DATA RECORDS
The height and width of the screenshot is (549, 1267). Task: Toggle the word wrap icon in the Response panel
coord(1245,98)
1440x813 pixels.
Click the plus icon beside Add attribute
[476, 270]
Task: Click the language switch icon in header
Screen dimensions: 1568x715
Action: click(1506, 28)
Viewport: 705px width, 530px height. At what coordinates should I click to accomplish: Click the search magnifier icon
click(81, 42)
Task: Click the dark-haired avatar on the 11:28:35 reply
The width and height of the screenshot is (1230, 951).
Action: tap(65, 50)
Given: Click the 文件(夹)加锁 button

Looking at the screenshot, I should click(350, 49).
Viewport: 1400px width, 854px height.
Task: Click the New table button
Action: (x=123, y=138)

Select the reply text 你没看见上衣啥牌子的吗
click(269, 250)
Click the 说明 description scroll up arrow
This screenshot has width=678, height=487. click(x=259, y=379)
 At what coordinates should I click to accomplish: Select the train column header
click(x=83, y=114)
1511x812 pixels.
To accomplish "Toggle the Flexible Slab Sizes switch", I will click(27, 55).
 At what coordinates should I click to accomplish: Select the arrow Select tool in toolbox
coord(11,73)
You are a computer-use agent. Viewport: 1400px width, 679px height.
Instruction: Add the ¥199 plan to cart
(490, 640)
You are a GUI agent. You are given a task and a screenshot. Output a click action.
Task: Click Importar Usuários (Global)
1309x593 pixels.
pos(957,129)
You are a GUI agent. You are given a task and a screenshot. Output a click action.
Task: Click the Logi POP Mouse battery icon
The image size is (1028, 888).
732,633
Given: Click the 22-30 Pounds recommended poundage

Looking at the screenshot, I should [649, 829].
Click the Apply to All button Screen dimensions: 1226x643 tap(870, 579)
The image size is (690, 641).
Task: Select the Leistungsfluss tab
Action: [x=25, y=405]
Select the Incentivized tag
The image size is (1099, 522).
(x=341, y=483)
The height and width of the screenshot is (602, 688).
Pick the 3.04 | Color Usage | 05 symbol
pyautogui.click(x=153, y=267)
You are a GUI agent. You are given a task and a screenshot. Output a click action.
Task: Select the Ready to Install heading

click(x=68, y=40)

PROBLEM STATEMENT
All that belongs in your answer is the stretch of entries above from the line with "The width and" through the line with "1511x812 pixels.", printed exactly.

OUTPUT BELOW
The width and height of the screenshot is (1230, 951).
Action: tap(65, 50)
Given: Click the 文件(夹)加锁 button

Looking at the screenshot, I should click(350, 49).
Viewport: 1400px width, 854px height.
Task: Click the New table button
Action: (x=123, y=138)

Select the reply text 你没看见上衣啥牌子的吗
click(269, 250)
Click the 说明 description scroll up arrow
This screenshot has width=678, height=487. click(x=259, y=379)
 At what coordinates should I click to accomplish: Select the train column header
click(x=83, y=114)
1511x812 pixels.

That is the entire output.